_About this exercise_
Output each line of the data word for word, from the first through the line that holds "Given: Click the Type column header", and leave off whatever follows.

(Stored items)
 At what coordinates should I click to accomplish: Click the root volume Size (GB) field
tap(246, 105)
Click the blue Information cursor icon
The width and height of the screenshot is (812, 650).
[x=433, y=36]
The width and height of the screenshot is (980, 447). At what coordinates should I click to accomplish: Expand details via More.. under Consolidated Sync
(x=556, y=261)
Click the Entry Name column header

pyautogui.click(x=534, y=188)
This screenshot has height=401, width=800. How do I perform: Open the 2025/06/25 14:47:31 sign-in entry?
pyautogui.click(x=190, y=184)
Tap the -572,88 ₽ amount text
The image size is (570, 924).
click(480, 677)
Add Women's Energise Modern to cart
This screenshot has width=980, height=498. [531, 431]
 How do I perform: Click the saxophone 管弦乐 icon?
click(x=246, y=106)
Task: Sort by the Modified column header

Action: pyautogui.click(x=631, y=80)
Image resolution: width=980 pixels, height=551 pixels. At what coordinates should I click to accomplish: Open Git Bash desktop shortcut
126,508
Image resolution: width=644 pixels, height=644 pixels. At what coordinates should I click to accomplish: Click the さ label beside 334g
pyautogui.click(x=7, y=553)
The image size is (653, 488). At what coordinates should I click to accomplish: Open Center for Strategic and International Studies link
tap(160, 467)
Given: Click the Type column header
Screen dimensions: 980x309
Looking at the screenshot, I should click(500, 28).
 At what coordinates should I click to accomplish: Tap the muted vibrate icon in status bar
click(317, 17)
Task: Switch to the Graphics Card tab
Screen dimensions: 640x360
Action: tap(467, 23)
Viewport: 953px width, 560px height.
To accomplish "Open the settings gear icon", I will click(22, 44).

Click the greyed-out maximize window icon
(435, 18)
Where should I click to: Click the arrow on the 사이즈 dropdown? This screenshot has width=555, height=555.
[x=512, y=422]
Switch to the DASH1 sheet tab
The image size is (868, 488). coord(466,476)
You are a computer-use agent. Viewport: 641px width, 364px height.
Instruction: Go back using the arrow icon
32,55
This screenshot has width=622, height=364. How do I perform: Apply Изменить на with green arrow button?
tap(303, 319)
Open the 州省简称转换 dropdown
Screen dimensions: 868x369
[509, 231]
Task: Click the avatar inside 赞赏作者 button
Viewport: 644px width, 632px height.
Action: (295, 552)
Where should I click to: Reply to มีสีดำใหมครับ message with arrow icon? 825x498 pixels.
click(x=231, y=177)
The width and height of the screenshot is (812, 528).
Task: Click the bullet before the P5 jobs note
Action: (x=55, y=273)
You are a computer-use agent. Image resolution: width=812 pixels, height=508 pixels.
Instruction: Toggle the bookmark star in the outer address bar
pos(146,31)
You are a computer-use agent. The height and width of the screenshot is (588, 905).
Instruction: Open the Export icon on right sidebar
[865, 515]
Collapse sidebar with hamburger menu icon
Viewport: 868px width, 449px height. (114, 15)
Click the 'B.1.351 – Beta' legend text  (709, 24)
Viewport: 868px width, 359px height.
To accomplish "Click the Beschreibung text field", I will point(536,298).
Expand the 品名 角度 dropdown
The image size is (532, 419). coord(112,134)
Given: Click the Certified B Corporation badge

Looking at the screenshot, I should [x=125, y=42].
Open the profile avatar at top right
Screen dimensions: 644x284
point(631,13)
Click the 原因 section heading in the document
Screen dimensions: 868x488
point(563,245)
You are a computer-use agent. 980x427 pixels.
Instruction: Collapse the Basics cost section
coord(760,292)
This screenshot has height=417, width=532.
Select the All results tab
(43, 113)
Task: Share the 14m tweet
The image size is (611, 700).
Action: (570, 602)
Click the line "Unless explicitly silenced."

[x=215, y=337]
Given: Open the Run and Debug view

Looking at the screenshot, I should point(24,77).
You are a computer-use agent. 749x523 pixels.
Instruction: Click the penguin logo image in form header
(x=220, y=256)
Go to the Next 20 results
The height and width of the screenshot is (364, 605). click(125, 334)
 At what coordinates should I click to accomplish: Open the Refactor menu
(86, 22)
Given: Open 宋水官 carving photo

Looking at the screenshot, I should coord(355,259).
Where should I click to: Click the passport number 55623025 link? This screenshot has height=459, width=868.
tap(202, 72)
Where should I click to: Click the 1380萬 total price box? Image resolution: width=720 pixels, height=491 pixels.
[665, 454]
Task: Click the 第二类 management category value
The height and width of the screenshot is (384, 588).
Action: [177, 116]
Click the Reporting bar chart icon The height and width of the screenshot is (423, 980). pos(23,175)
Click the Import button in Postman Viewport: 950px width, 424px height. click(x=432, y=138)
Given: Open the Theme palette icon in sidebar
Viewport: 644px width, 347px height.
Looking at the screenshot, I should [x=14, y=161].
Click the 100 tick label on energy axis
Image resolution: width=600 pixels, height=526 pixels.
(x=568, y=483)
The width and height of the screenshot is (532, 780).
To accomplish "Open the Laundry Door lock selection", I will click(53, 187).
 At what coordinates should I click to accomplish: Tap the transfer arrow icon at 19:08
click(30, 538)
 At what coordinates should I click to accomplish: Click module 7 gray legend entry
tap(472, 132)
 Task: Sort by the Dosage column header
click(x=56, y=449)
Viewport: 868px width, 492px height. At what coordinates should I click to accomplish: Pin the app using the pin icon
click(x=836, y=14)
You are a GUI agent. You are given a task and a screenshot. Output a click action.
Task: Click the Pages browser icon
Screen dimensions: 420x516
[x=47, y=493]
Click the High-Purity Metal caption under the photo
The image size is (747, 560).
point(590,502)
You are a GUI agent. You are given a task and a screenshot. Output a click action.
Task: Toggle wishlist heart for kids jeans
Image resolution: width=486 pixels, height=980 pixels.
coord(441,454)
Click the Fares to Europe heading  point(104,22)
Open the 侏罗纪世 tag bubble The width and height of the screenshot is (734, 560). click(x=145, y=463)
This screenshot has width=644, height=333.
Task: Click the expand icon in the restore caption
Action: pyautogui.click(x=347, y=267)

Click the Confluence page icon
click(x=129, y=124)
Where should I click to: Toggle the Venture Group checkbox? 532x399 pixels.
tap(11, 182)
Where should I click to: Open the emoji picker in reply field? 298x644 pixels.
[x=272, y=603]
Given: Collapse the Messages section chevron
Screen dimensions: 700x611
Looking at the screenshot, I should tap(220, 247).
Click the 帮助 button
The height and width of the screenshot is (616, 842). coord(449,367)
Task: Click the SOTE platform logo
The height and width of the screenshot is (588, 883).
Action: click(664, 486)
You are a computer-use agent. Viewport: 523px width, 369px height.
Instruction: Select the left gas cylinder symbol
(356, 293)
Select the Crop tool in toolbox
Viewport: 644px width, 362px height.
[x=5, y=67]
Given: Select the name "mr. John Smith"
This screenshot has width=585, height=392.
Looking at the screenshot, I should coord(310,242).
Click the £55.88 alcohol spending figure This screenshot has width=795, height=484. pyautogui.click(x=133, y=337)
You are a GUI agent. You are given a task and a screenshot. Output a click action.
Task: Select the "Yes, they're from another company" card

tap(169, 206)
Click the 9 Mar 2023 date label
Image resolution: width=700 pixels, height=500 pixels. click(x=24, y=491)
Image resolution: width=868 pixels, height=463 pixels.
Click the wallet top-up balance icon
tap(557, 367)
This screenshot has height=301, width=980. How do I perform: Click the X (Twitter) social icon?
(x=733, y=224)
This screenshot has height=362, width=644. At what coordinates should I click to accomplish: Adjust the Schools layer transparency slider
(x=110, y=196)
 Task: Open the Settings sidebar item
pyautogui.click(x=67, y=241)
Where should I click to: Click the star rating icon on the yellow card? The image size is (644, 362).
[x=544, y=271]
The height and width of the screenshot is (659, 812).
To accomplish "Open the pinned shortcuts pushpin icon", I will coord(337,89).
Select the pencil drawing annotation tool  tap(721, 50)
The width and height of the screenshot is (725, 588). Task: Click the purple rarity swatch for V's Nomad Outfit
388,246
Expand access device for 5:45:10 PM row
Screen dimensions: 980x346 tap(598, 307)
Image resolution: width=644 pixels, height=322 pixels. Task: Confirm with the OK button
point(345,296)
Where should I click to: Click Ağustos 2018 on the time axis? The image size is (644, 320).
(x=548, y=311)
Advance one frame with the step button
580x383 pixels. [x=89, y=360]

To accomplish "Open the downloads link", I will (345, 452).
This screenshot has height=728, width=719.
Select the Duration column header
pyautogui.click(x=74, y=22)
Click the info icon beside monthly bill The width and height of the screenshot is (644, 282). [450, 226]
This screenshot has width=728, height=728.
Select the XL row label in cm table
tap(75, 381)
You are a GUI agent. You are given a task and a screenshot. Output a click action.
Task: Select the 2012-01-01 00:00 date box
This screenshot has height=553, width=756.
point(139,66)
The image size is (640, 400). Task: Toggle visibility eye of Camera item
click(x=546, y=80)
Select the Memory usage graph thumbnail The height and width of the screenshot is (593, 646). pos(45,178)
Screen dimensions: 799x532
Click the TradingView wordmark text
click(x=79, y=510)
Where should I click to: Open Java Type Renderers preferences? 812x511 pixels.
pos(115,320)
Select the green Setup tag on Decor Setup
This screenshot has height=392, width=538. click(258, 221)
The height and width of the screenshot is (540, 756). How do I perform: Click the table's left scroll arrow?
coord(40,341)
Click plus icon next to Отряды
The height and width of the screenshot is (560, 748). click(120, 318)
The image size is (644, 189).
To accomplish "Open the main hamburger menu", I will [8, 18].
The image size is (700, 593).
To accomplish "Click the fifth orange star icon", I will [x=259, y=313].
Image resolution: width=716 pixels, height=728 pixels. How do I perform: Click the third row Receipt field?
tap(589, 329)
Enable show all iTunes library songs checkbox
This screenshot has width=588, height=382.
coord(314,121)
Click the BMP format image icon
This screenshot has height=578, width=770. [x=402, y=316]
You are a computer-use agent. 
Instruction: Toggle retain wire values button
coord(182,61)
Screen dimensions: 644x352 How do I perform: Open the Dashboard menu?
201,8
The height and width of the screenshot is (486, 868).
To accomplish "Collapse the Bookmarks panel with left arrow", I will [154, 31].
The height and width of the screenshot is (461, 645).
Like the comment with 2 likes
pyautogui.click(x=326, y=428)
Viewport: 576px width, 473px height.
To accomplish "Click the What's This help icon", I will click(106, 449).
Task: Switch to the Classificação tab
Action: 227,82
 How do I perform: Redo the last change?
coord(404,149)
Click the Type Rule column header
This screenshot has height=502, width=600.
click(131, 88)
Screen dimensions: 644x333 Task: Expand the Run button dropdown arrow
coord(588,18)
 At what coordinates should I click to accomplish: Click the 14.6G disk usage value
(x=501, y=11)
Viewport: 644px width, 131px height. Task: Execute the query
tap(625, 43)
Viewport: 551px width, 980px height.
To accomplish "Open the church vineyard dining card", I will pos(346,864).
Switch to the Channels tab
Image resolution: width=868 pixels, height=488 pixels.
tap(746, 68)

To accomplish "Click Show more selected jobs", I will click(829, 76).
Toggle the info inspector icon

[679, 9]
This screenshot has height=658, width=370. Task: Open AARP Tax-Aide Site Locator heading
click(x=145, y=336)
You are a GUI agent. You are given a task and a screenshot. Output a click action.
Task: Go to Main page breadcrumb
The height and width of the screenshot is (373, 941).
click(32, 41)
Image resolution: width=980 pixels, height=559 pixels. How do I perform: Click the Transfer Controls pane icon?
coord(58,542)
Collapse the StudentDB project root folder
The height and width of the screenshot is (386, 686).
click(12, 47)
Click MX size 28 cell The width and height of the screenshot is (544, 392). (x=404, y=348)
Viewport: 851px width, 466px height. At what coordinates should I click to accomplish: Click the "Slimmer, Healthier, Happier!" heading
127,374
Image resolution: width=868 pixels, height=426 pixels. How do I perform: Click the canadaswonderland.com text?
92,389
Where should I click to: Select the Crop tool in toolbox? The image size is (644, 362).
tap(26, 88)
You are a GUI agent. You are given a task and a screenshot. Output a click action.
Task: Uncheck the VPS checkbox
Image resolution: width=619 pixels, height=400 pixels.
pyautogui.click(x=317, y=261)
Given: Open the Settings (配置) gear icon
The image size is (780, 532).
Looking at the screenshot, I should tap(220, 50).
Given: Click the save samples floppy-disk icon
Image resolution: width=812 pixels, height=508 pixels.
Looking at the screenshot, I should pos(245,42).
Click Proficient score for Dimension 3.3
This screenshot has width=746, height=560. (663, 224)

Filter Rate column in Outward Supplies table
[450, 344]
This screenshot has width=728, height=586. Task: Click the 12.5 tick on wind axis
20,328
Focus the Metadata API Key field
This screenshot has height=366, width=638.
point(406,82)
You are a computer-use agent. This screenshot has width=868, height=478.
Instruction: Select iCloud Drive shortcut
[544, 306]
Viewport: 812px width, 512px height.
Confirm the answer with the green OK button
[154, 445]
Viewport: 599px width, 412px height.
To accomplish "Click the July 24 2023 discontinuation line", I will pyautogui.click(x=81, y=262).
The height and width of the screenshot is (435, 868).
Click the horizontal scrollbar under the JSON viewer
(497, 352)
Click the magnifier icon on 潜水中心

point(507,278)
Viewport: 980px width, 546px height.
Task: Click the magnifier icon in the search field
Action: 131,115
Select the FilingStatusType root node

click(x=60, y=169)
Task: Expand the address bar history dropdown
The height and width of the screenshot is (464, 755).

_Result of this exercise_
 At what coordinates should I click to accomplish: Click the root volume Size (GB) field
tap(246, 105)
Click the blue Information cursor icon
The width and height of the screenshot is (812, 650).
[x=433, y=36]
The width and height of the screenshot is (980, 447). At what coordinates should I click to accomplish: Expand details via More.. under Consolidated Sync
(x=556, y=261)
Click the Entry Name column header

pyautogui.click(x=534, y=188)
This screenshot has height=401, width=800. How do I perform: Open the 2025/06/25 14:47:31 sign-in entry?
pyautogui.click(x=190, y=184)
Tap the -572,88 ₽ amount text
The image size is (570, 924).
click(480, 677)
Add Women's Energise Modern to cart
This screenshot has width=980, height=498. [531, 431]
 How do I perform: Click the saxophone 管弦乐 icon?
click(x=246, y=106)
Task: Sort by the Modified column header

Action: pyautogui.click(x=631, y=80)
Image resolution: width=980 pixels, height=551 pixels. At what coordinates should I click to accomplish: Open Git Bash desktop shortcut
126,508
Image resolution: width=644 pixels, height=644 pixels. At what coordinates should I click to accomplish: Click the さ label beside 334g
pyautogui.click(x=7, y=553)
The image size is (653, 488). At what coordinates should I click to accomplish: Open Center for Strategic and International Studies link
tap(160, 467)
Given: Click the Type column header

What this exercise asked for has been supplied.